- _WHAT YOU WILL DO_: Reproduce the lines below word for word, omitting the pictures.

- _EXTRACTED RECORDS_:
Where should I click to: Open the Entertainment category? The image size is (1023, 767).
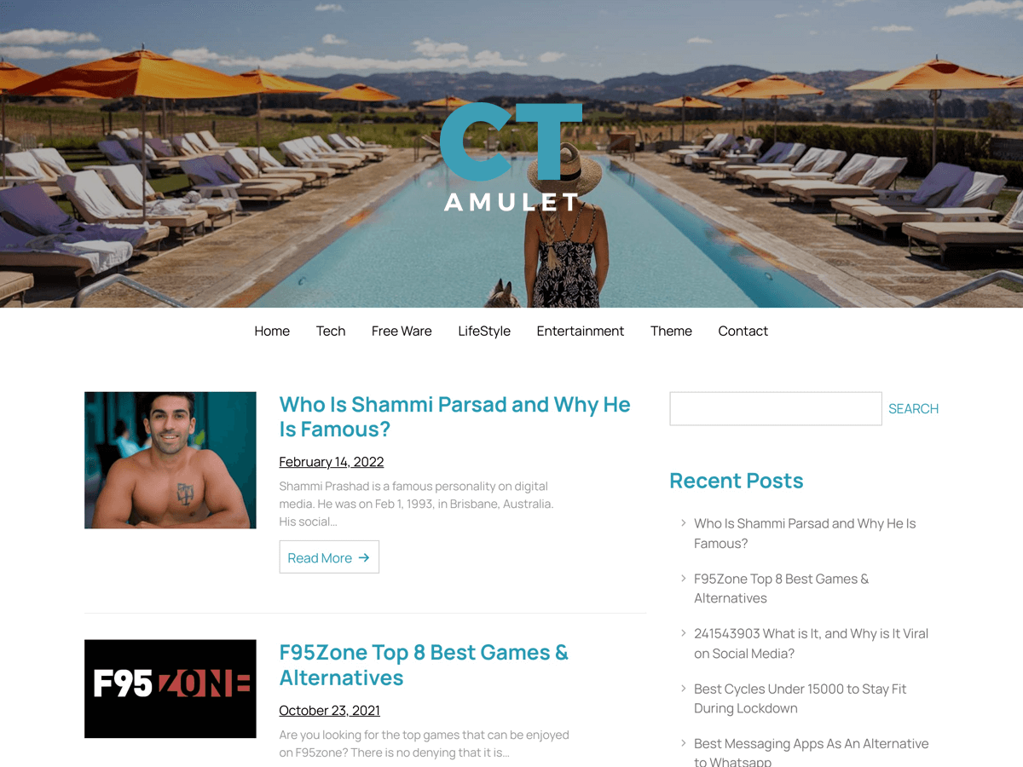(x=581, y=331)
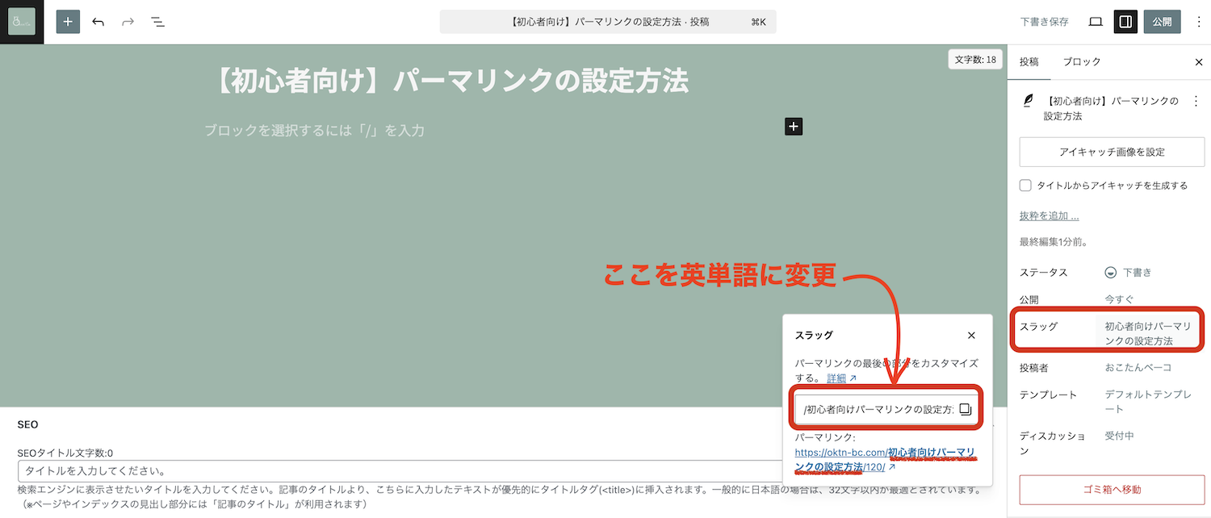This screenshot has height=518, width=1211.
Task: Open the 今すぐ publish date selector
Action: pos(1119,299)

- _EXPECTED ANSWER_:
Where should I click to: Open the Entertainment category? The image size is (1023, 767).
(x=581, y=331)
This screenshot has height=518, width=1211.
Task: Open the 今すぐ publish date selector
Action: pos(1119,299)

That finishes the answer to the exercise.